Es bastante común ver a Renato Morales en los titulares deportivos. A menudo porque está en la lucha por los lideratos ofensivos, hizo una gran atrapada o agitó las tribunas con todo su entusiasmo. Sin embargo, desde la semana pasada, su nombre ha sonado por todos lados por las razones equivocadas: golpeó a un árbitro con su guante y resultó suspendido por la liga.
“Me ganó el calor del juego, nunca debí reaccionar así, Cuando llegué a la casa estaba muy afligido, sabía que me había equivocado y por eso he pedido disculpas a todos los árbitros y fanáticos. En realidad, son los mánagers y los coaches quienes tienen que protestar. Así que estoy agradecido de que la suspensión se me redujo a tres semanas”, reflexionó el jardinero.
Bateador de .350 de average en una carrera iniciada hace 20 años (2002), Renato es a la vez uno de solo diez artilleros de más de 1,000 hits (1,239), más de 100 jonrones (107) y más de 100 bases robadas (110) en la historia del beisbol nacional, con una excelente defensiva y una energía y entusiasmo como pocos jugadores y más aún en línea recta a sus 40 años.
“Siempre he jugado con entusiasmo porque disfruto mucho el beisbol, ha sido mi pasión de toda la vida. Y creo que también me ayudó haberme formado junto a peloteros que lo daban todo el terreno como Marlon Abea, Norman Cardoze, Danilo Sotelo y Aníbal Vega. Ellos nunca bajaban los brazos, jugaban con intensidad y eso lo aprendí de ellos”, dice Renato.
Pero, sobre todo, Morales ha sido un jugador que nunca ha dado problemas. Jamás se le vio envuelto en polémicas.

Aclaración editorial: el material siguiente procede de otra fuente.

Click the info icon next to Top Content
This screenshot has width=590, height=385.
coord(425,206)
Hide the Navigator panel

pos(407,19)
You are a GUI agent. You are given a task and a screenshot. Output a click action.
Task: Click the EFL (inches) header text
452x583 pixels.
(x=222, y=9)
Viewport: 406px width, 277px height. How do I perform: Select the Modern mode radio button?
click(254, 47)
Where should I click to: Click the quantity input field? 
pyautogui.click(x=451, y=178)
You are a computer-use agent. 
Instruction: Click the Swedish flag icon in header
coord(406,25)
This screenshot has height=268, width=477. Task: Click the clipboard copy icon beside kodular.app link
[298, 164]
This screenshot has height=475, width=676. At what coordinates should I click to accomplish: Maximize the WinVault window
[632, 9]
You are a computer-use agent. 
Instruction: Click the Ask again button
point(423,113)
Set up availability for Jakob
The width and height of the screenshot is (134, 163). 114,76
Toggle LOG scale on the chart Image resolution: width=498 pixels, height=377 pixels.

Por eso sorprendió que hace dos semanas se le viera involucrado en un conflicto con un juez y que terminó en una suspensión inicial por tres meses, pero ante su apelación, el peso de sus antecedentes y el respaldo de fanáticos, la sanción se redujo.

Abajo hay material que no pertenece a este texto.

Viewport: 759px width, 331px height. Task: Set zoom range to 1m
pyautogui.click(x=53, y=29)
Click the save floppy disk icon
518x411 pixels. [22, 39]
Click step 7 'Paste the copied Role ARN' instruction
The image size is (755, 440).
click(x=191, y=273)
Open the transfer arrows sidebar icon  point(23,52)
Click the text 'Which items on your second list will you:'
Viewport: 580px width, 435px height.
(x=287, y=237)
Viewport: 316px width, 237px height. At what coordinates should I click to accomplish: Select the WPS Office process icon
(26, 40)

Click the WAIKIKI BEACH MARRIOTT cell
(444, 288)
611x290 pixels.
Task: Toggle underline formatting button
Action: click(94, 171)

“Estoy ansioso por volver a jugar. El pasado fin de semana estuve en las gradas apoyando a los muchachos y la verdad es que se pone más nervioso uno ahí que en el terreno de juego. En varios momentos estaba cruzando los dedos. Pero el equipo va bien y vamos a continuar dando pelea en el torneo”, señala el también considerado líder del equipo San Fernando.
A Renato se le considera uno de los mejores jugadores que ha producido Masaya, ahí junto a Norman Cardoze, Justo Rivas, Carlos Aranda y Yáder Hodgson. Masaya tiene una gran historia con sus jugadores desde los años cuarenta del siglo pasado. Pero en los últimos 50 años, es difícil encontrar a un grupo más exitoso que el mencionado y ahí va Morales.
“Me llena de orgullo cuando me mencionan junto a toda esa gente. Ellos han sido muy importantes para mí porque sus números son una motivación para seguir acumulando más. Pero no me siento más que ninguno de ellos y agradezco a la gente que me dice que soy uno de los mejores peloteros que ha parido Masaya, porque así es como lo dicen”, afirma.
Renato no ha dejado de entrenar y aunque no podrá viajar con el equipo el fin de semana próximo a Bluefields para jugar contra el Caribe Sur, si estará habilitado para jugar contra el Bóer, en la siguiente serie que debe provocar un desborde de los fanáticos en Nindirí, la sede de la tropa de Sandor Guido, que ha sido una gran animadora en la actual temporada.